Afinei meu ouvido por muito tempo à colocação: “É preciso ser realista.” Se, por um lado, tratou-se, para mim, de querer responder à questão sobre o que seria ser um homem, logo, por motivos que não cabe dizer aqui, me identifiquei com a imagem do homem enquanto figura séria, responsável e que olha de frente a realidade, focado, de forma a convergir a realidade em uma só; uma coisa só. Alguns anos de análise demoliram este edifício. Resta saber o quanto da fundação ainda persiste.
Por outro lado, a questão é sobre o que constitui o, ora fino, ora bruto, material da realidade.Para Freud, o devaneio do adulto, a brincadeira da criança e a produção poética têm a mesma raiz. Quando a criança brinca, fantasiando e criando universos imaginativos, há aí a realização de desejos — mais ou menos deslocados e condensados, mas há. Ela realiza o que não está no aqui e agora, seja pela ausência do seu suposto objeto de desejo, seja pela impossibilidade de haver um objeto exato, específico.Dito de outra forma, há no mundo coisas passíveis de oferecer satisfação de desejos dos mais diversos — por exemplo, do desejo por afeto até a vontade de comer uma comida em particular. Contudo, como nos ensina Lacan, o desejo, diferente dos desejos, não possui objeto. Indo um pouco mais, podemos dizer que isso tem a ver com o fato de não haver definição final que dê conta do sujeito.

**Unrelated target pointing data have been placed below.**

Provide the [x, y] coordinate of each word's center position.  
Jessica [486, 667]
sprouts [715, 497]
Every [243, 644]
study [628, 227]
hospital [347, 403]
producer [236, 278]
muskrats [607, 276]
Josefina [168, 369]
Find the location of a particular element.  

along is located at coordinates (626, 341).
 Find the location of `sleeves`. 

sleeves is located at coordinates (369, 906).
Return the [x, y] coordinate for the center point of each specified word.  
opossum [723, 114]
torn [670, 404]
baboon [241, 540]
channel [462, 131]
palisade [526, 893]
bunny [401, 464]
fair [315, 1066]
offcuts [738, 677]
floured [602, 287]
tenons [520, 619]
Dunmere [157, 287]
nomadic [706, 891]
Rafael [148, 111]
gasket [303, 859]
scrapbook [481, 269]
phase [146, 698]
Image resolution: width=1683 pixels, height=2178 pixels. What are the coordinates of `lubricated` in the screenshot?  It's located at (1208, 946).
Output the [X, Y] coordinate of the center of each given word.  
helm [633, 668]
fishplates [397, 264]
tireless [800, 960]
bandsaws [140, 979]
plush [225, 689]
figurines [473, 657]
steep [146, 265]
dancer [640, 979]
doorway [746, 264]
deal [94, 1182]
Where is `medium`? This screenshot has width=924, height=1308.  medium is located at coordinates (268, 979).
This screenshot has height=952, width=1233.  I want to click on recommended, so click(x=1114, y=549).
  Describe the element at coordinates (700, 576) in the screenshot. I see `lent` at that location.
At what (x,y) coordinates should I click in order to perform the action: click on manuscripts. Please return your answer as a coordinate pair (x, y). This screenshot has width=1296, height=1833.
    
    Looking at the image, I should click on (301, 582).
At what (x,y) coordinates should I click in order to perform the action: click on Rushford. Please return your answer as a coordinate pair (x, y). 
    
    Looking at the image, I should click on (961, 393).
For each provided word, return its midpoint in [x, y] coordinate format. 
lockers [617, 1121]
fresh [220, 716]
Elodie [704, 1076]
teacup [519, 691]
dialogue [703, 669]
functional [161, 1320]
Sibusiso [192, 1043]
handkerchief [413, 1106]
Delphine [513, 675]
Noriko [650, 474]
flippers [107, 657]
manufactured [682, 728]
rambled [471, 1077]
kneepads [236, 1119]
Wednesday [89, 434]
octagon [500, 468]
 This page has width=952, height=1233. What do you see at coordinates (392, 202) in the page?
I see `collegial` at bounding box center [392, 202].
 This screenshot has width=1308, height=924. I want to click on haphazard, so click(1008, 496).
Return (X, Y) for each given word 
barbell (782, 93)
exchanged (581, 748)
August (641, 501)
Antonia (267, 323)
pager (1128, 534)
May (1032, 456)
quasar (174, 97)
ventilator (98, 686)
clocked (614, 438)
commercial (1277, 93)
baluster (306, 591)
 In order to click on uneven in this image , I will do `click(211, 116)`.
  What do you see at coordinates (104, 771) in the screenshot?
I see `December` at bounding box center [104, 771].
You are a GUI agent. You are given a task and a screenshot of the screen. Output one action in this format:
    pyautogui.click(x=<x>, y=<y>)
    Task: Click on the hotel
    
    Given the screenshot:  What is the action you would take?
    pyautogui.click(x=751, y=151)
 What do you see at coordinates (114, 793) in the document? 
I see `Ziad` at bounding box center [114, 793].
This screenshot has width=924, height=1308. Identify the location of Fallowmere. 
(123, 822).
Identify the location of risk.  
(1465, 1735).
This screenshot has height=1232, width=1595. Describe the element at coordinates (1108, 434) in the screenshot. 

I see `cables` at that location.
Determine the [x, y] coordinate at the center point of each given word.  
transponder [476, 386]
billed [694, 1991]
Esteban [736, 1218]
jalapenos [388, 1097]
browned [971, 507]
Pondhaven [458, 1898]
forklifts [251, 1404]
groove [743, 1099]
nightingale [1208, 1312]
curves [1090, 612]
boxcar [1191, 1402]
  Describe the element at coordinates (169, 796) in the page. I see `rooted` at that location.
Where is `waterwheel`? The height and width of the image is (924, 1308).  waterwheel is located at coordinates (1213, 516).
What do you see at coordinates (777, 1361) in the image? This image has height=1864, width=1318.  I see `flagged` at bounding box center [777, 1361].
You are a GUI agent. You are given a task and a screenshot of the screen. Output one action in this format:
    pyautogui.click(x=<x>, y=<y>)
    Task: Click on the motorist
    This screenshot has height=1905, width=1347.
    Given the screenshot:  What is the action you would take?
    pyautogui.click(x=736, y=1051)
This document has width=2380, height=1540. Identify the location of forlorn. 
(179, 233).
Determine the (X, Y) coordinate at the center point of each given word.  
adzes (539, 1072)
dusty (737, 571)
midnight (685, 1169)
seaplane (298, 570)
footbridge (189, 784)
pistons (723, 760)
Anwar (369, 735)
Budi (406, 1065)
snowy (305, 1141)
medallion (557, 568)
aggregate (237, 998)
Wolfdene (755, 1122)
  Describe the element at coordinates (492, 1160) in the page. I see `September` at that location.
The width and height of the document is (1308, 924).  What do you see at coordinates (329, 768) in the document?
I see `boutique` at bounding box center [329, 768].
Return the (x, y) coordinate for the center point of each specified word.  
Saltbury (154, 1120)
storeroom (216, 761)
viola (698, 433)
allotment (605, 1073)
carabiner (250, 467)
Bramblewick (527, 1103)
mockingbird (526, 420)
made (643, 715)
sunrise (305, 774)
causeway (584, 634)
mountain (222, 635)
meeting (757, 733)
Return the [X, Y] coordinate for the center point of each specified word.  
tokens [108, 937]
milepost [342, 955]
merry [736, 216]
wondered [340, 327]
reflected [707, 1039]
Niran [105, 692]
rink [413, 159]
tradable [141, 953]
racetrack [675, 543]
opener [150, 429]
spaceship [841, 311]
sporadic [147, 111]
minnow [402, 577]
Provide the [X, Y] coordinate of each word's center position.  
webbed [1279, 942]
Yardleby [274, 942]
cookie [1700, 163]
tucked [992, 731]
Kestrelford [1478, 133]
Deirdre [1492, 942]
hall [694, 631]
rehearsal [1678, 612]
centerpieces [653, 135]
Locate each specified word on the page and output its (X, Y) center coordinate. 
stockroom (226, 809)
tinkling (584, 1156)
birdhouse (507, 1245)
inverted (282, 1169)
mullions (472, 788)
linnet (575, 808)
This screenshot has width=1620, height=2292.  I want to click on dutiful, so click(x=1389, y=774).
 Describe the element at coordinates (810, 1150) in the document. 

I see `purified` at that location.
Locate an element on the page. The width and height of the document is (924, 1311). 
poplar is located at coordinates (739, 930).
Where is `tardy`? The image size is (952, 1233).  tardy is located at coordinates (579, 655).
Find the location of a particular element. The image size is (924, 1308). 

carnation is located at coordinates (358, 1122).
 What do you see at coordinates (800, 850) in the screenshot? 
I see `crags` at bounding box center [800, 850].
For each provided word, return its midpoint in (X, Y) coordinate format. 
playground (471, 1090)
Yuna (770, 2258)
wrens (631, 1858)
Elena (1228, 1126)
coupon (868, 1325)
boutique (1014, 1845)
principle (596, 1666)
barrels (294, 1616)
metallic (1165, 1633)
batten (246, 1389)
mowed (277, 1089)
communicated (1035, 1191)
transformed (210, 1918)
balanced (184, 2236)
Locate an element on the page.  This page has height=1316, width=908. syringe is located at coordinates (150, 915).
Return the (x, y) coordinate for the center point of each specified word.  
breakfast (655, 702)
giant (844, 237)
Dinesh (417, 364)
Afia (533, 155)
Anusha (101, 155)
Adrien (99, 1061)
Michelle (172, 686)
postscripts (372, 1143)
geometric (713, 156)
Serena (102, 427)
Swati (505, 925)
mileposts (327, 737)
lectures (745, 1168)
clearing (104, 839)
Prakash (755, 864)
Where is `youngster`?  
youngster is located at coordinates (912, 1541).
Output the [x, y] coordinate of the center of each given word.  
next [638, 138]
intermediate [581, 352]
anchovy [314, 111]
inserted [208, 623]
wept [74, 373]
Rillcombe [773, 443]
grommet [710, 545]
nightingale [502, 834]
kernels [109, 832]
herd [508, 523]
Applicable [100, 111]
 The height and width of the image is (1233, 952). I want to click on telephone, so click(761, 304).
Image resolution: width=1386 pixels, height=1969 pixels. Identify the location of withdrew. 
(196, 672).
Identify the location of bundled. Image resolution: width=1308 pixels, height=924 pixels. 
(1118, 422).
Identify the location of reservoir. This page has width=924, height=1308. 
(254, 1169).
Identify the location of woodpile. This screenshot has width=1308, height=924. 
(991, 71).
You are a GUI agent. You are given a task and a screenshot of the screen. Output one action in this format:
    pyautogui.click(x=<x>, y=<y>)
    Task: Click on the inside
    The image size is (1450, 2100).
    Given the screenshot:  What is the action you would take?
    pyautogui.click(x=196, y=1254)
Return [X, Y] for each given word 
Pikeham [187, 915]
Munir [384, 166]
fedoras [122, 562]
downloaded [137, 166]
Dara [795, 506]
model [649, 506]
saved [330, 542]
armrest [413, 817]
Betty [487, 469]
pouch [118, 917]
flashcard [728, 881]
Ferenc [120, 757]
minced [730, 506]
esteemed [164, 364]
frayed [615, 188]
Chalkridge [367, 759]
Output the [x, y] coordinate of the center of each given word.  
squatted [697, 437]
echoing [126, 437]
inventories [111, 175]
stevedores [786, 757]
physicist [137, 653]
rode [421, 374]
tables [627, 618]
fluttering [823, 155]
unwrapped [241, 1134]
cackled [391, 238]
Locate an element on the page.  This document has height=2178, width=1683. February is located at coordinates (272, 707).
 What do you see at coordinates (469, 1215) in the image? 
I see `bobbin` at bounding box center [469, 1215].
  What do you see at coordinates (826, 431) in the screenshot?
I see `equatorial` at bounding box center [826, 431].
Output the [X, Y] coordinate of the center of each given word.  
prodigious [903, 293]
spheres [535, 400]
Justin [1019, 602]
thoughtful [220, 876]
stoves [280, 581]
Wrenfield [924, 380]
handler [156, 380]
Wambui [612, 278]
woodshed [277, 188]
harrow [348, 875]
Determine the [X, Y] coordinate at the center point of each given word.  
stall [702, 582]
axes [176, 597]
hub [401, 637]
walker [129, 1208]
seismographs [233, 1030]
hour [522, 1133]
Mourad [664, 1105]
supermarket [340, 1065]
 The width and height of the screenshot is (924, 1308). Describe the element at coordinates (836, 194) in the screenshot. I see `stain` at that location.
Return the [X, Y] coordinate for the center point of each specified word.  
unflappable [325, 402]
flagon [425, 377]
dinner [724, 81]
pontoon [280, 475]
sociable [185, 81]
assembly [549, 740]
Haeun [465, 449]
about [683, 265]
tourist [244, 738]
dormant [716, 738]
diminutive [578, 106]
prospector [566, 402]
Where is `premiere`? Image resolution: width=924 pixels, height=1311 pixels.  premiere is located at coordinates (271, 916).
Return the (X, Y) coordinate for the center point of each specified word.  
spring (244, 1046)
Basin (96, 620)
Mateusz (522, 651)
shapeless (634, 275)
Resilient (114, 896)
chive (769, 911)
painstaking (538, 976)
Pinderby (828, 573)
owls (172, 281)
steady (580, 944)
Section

Cada nomeação, ainda que marque mais ou menos o sujeito, ainda que possa vir a ter funções das mais diversas na vida de uma pessoa, não esgota a experiência da realidade. Haja vista que esta se constitui por três registros, a saber: simbólico, imaginário e real. Lançamos mão de significantes, significados, imagens e discursos — simbólico e imaginário —, ainda assim, o real não se captura; algo escapa.
Voltemos a Saramago, que nos oferece, com o poder de síntese da sua poética, uma verdade e sua força fulgurante. Ele causa beleza por nos entregar algo deixando frestas para que entremos, emprestando algum dizer onde falta.Não seria justamente esta a condição da verdade? Aquilo que se dá, não toda, deixando espaços. A verdade sobre a realidade, o prazer e a infância como mapa do desejo.